4 Approximation of the Hilbert transform

Consider the regular integral operator

\begin{equation*} (\mathrm{K}\varphi )(t)=\tfrac {1}{2 \pi }\int _{-\pi }^{\pi }K(t,\tau )\varphi (\tau )d\tau , \ \ t \in T, \end{equation*}

where \(K(t,\tau )\) is a continuous function on \([-\pi , \pi ]^{2}\) , and the sequence of operators

\begin{equation*} (\mathrm{K}_{n}\varphi )(t)=\tfrac {1}{n}\sum _{k=0}^{n-1}K\left(t,t+\tfrac {\pi (2k+1)}{n}\right)\varphi \left(t+\tfrac {\pi (2k+1)}{n}\right), \ \ t \in T, \ \ n \in {\mathbb N}, \end{equation*}

where \(K(t,\tau )=K(t,\tau -2\pi )\) for \((t,\tau ) \in [-\pi ,\pi ]\times (\pi ,3\pi )\).

Lemma 5

The sequence of operators \(\{ \mathrm{K}_{n} \} \) strongly converges to the operator \(\mathrm{K}\) in \(L_{p}(T)\).

Proof â–¼
First assume that \(K(t,\tau )\) is a \(2\pi \)-periodic function by \(\tau \) . Denote

\begin{equation*} \| K\| _{\infty }=\max _{t,\tau \in [-\pi ,\pi ] } |K(t,\tau )|, \ \ E_{n}(K)=\inf \| K-\Phi _{n}\| _{\infty }, \end{equation*}

where \(\Phi _{n}(t,\tau )=\tfrac {\alpha _{0}(t)}{2}+\sum _{m=1}^{n}(\alpha _{m}(t)\cos m\tau +\beta _{m}(t)\sin m\tau )\), and infimum is taken over all trigonometric polynomials \(\alpha _{m}(t)\), \(m=\overline{0,n}\), \(\beta _{m}(t)\), \(m=\overline{1,n}\) of order at most \(n\).

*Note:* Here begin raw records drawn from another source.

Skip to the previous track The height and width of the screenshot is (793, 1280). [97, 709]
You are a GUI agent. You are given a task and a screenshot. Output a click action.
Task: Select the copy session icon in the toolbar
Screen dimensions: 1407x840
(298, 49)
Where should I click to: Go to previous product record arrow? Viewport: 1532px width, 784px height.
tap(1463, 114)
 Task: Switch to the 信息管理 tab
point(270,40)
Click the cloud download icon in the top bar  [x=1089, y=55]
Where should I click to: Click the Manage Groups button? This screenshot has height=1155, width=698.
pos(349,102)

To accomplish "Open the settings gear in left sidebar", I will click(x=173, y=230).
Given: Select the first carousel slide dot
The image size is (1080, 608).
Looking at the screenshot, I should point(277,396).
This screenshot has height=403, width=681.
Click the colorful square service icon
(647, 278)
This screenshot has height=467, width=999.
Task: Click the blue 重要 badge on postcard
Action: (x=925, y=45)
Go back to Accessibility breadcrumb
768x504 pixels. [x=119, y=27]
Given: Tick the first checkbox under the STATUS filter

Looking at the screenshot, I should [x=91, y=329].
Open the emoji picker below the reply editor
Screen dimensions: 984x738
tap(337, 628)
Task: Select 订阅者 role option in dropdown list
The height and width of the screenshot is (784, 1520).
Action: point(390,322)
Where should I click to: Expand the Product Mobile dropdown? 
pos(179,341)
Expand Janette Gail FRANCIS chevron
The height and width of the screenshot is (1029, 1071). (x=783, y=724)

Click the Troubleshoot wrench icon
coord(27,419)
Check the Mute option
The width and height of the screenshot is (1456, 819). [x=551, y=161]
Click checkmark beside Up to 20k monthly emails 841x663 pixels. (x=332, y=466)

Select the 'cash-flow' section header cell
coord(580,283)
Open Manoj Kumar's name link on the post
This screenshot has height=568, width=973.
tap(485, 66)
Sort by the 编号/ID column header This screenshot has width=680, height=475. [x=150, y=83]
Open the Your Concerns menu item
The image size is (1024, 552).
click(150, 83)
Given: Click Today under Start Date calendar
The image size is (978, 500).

Denote \(n_{0}=\left[\tfrac {n-1}{2} \right]\). Suppose that

\begin{equation*} q_{n_{0}} (t)=\tfrac {a_{0}}{2}+\sum _{m=1}^{n_{0}}(a_{m}\cos mt+b_{m}\sin mt) \end{equation*}

and

\begin{equation*} \Phi _{n_{0}}^{(0)}(t,\tau )=\tfrac {\alpha _{0}^{(0)}(t)}{2}+\sum _{m=1}^{n_{0}}(\alpha _{m}^{(0)}(t)\cos m\tau +\beta _{m}^{(0)}(t)\sin m\tau ) \end{equation*}

are the best approximations of the functions \(\varphi \) and \(K\) by trigonometric polynomials of order at most \(n_{0}\).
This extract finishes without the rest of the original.